Les journaux avaient tort lorsqu'ils parlaient de catastrophe. Ils énuméraient les chiffres, ils affichaient la douleur, l’étalaient pour mieux la vendre, mais ils ne permettaient pas d’appréhender ce dont il s’agissait vraiment. Ou alors peut-être ne pouvait-on comprendre sans être de ceux qui y survivaient.

Christophe réalisait cela, contemplant l'ampleur de son désarroi et celui qu'il ressentait autour de lui. Dans ce camp de fortune qu'ils avaient établi, juste à côté des deux dernières voitures, les visages étaient défaits, sales, souvent marqués de sillons laissés par les larmes.

Ils venaient de ramener les derniers blessés transportables. Un silence lourd s’était abattu. Seuls les bruits de cette nature étrangère venaient interrompre le vide qui s’était installé en eux. Le chant d’oiseaux inconnus et le bruissement des feuilles se mêlaient aux toux et aux râles. Un frisson de malaise se propageait, qu'ils n'arrivaient pas à dissiper.

L’abattement, le doute, et la peur.

 

Le petit groupe de Christophe s’était étoffé. En plus de Kelthoum, la jeune femme qui l’attirait davantage encore depuis qu’il avait pu constater son caractère volontaire durant les heures passées, de Samya, Ève et Kim, les trois apprenties coiffeuses, il comportait maintenant Rachid, le jeune Beur dont le costume n’était plus que l’ombre de ce qu’il avait été et Julie, une ancienne camarade de classe de Kim, d'origine africaine.

Autant il semblait logique pour Christophe que cette dernière arrivée se soit intégrée dans leur groupe, de par son amitié avec la jeune asiatique, autant la présence de Rachid lui semblait plus difficile à supporter.
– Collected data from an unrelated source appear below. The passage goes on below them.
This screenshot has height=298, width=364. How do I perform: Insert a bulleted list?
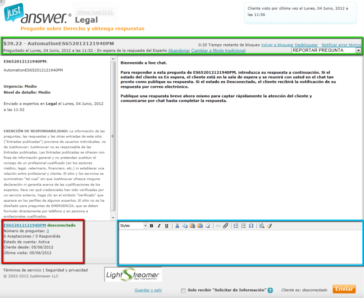pyautogui.click(x=244, y=226)
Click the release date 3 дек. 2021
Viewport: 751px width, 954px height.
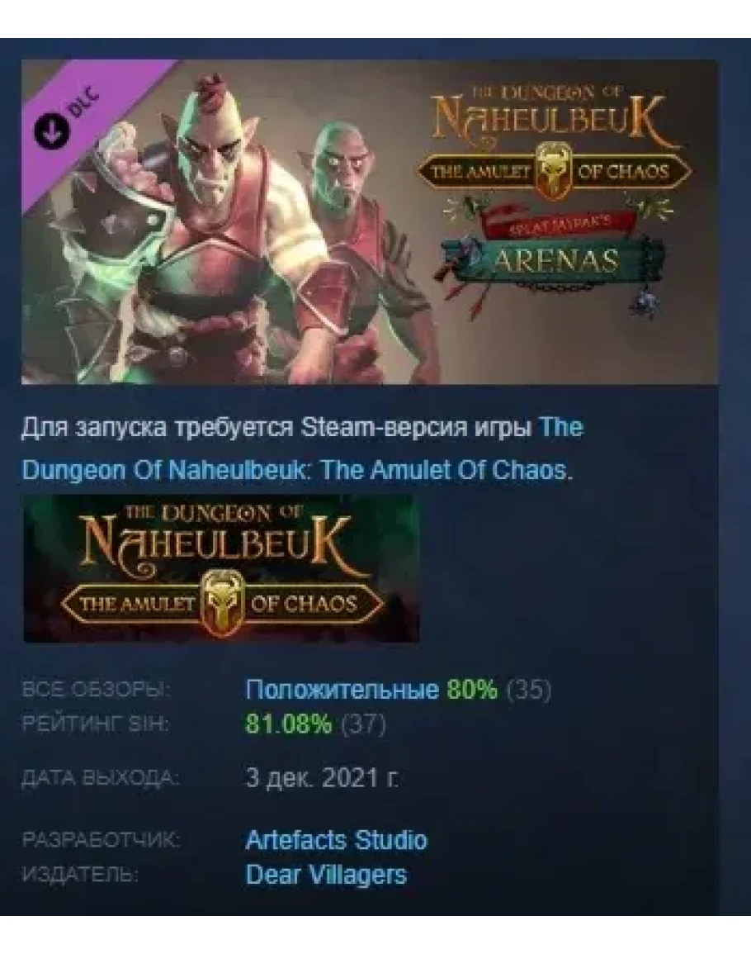323,777
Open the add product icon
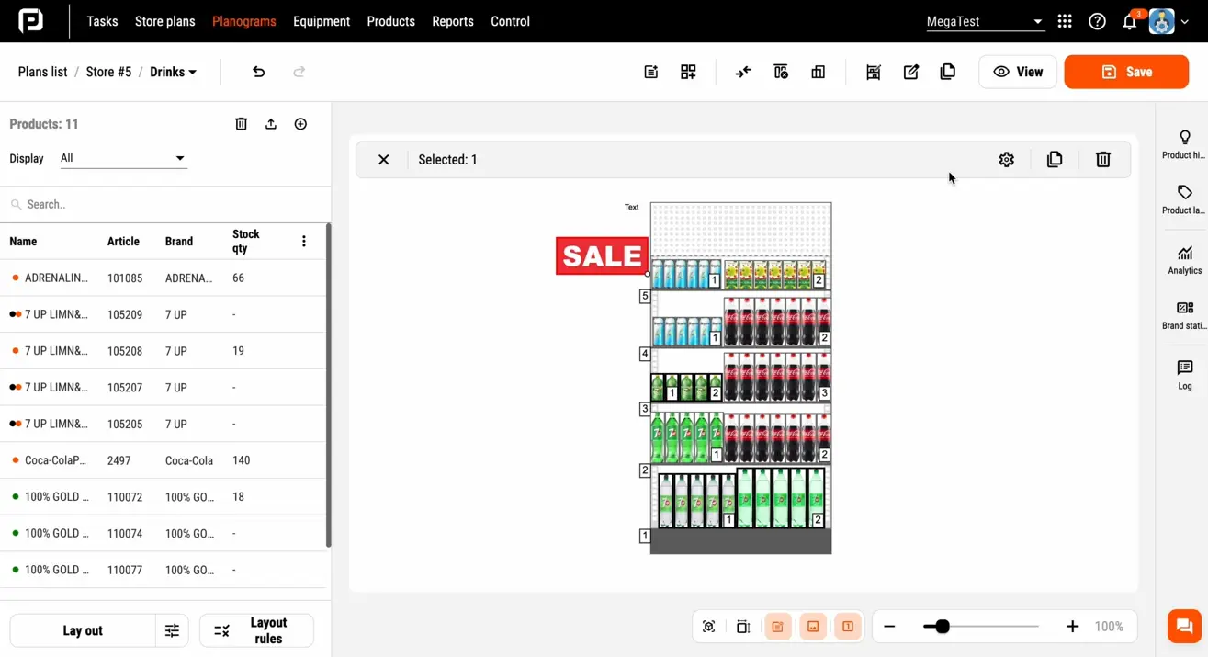Screen dimensions: 1208x657 pyautogui.click(x=299, y=123)
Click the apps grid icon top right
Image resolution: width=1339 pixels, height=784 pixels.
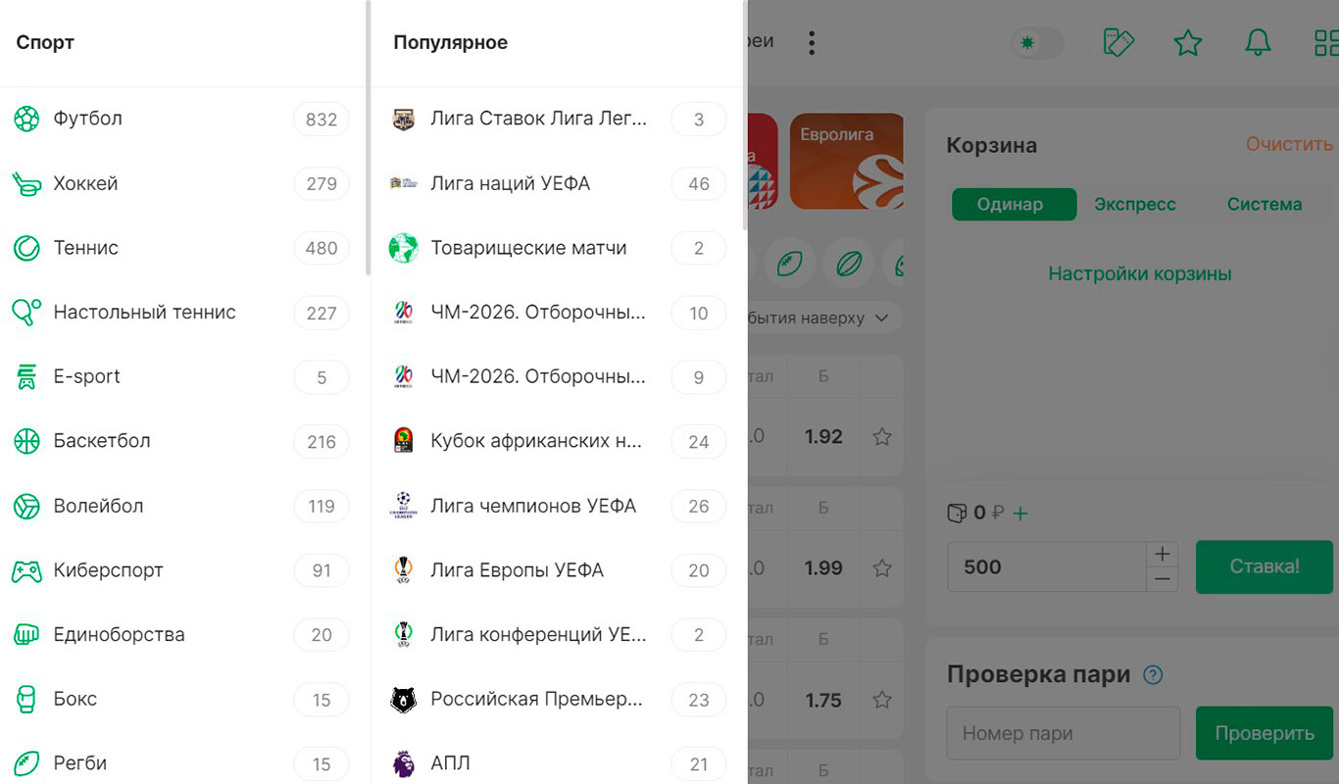1325,42
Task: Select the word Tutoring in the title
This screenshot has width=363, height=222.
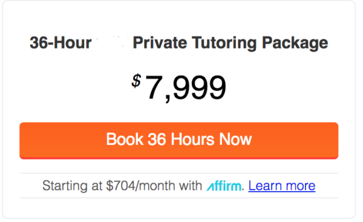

Mais il savait que c'était à cause de la prévenance sans égale dont cet archétype d'agent commercial faisait preuve auprès de Kelthoum. Christophe essayait de faire la part des choses, il s'en voulait un peu d'avoir une attitude aussi immature en de telles circonstances.

Omar et Olivier, deux jeunes blacks qui semblaient vouloir se rapprocher du groupe, s’étaient assis à côté d’eux, sans encore oser s’immiscer dans le cercle qu’ils avaient formé. Christophe avait une attitude engageante à leur égard, en partie parce qu'ils étaient sympathiques, mais aussi parce qu’ils étaient tous profondément touchés par cette impensable catastrophe.

D’autres groupes s’étaient assemblés en fonction des affinités, mais tous restaient très près les uns des autres, en un grand cercle veillant sur les blessés.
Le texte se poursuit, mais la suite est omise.